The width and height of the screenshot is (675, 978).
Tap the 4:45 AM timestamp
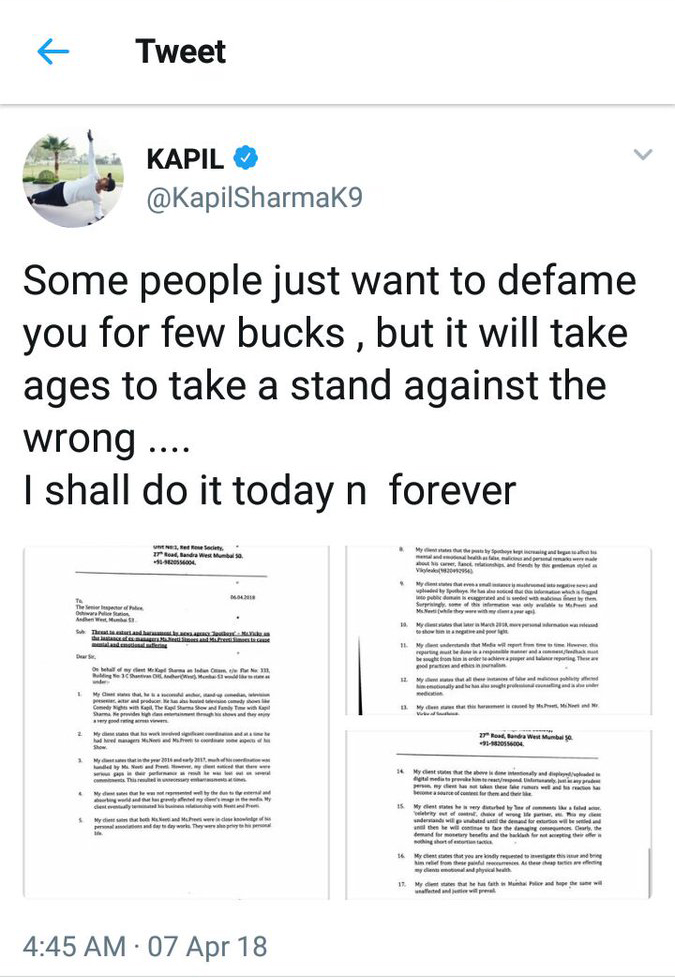(74, 946)
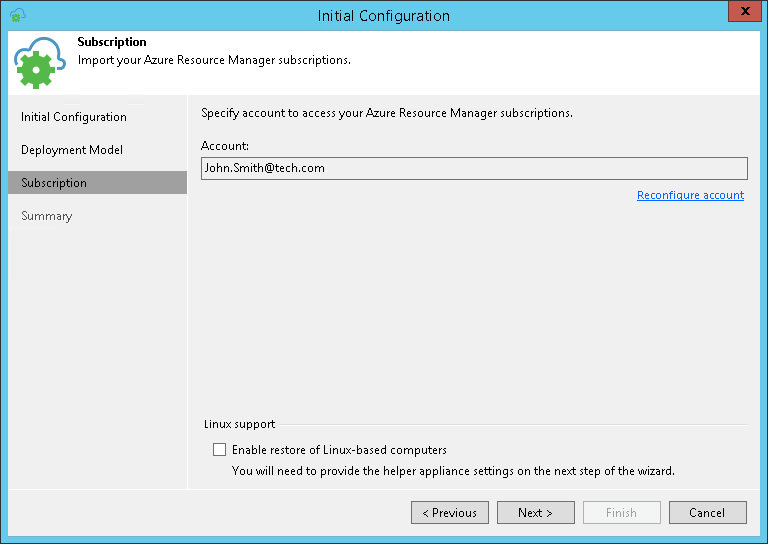The height and width of the screenshot is (544, 768).
Task: Select the Deployment Model step
Action: click(x=72, y=150)
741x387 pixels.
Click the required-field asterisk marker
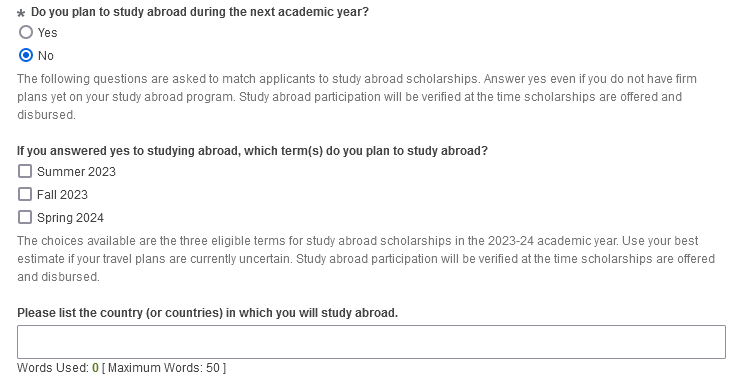tap(21, 13)
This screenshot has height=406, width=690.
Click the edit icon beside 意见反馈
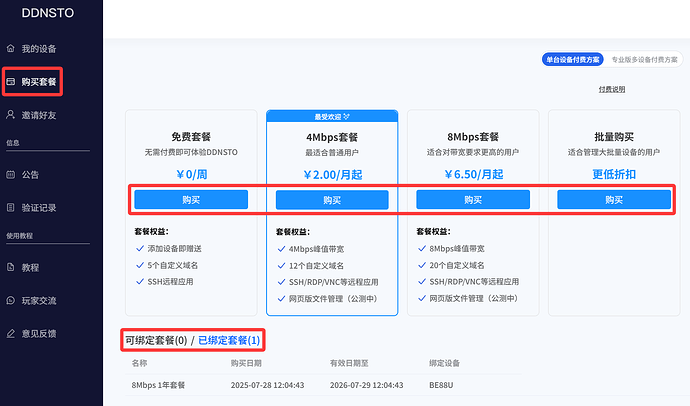11,332
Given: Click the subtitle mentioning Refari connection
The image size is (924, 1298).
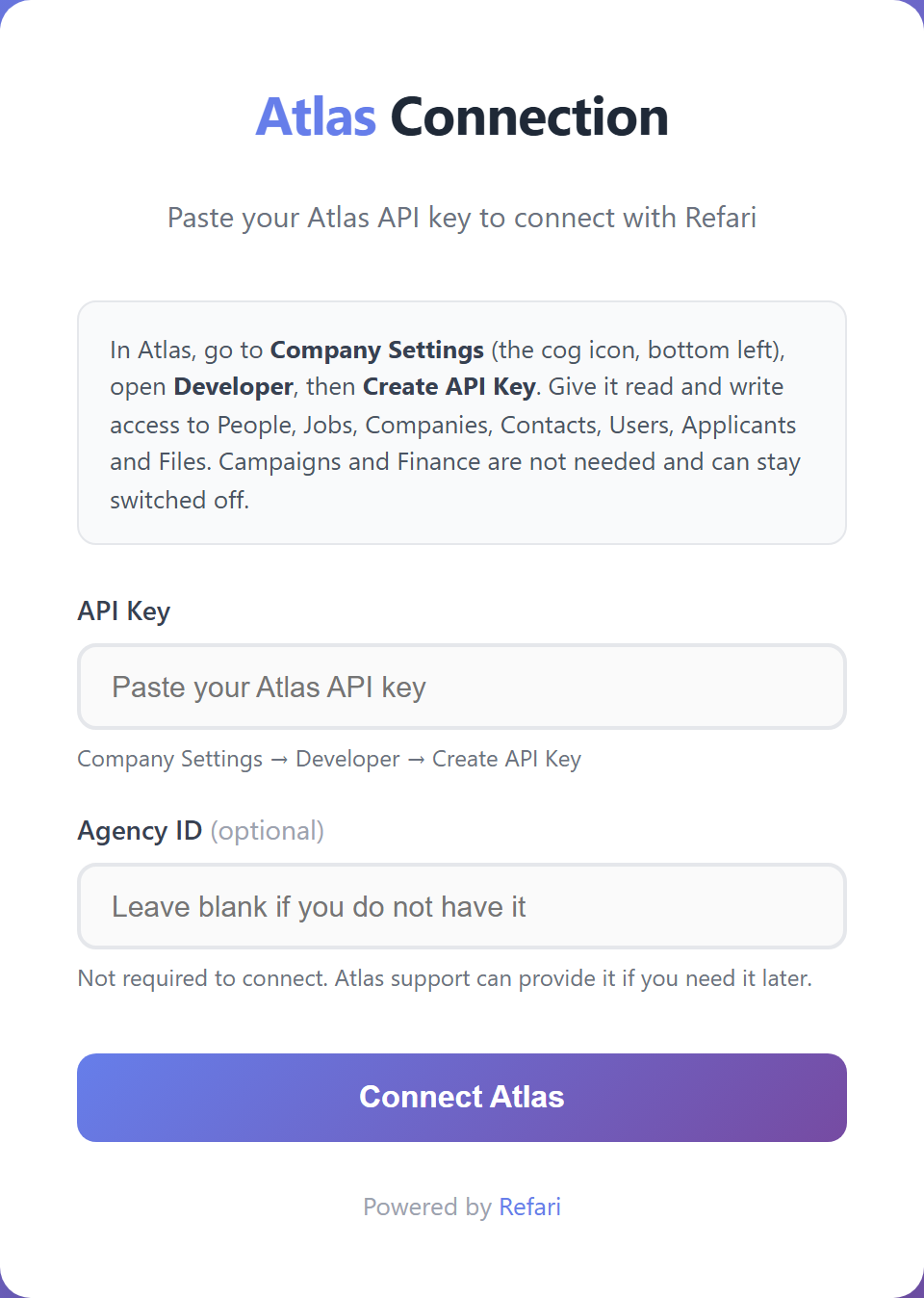Looking at the screenshot, I should click(462, 218).
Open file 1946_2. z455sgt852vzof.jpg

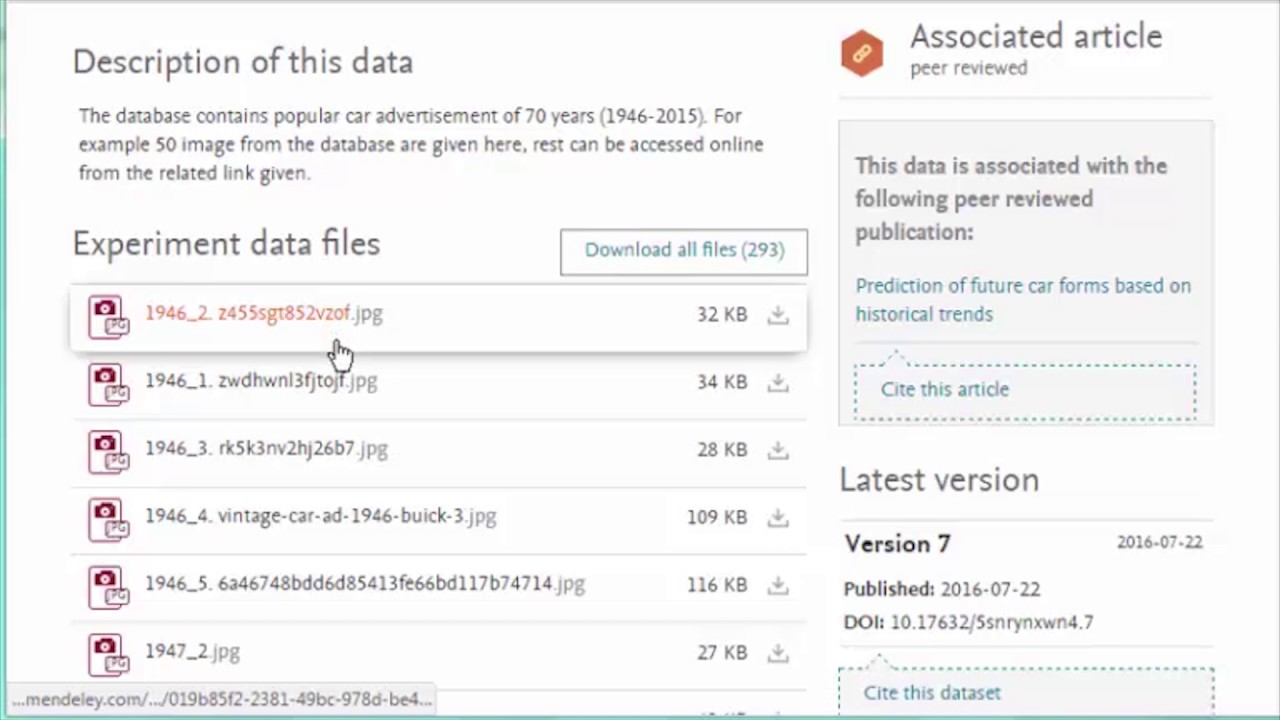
□ □ □ □
[What you should do]
Nothing but the lines from the one containing "741x387 pixels." through the end of the listing should be written out, each exactly, and pictures must be left out.

[Solution for this task]
741x387 pixels.
Click the required-field asterisk marker
tap(21, 13)
This screenshot has height=406, width=690.
Click the edit icon beside 意见反馈
11,332
Given: Click the subtitle mentioning Refari connection
The image size is (924, 1298).
Looking at the screenshot, I should click(462, 218).
Open file 1946_2. z455sgt852vzof.jpg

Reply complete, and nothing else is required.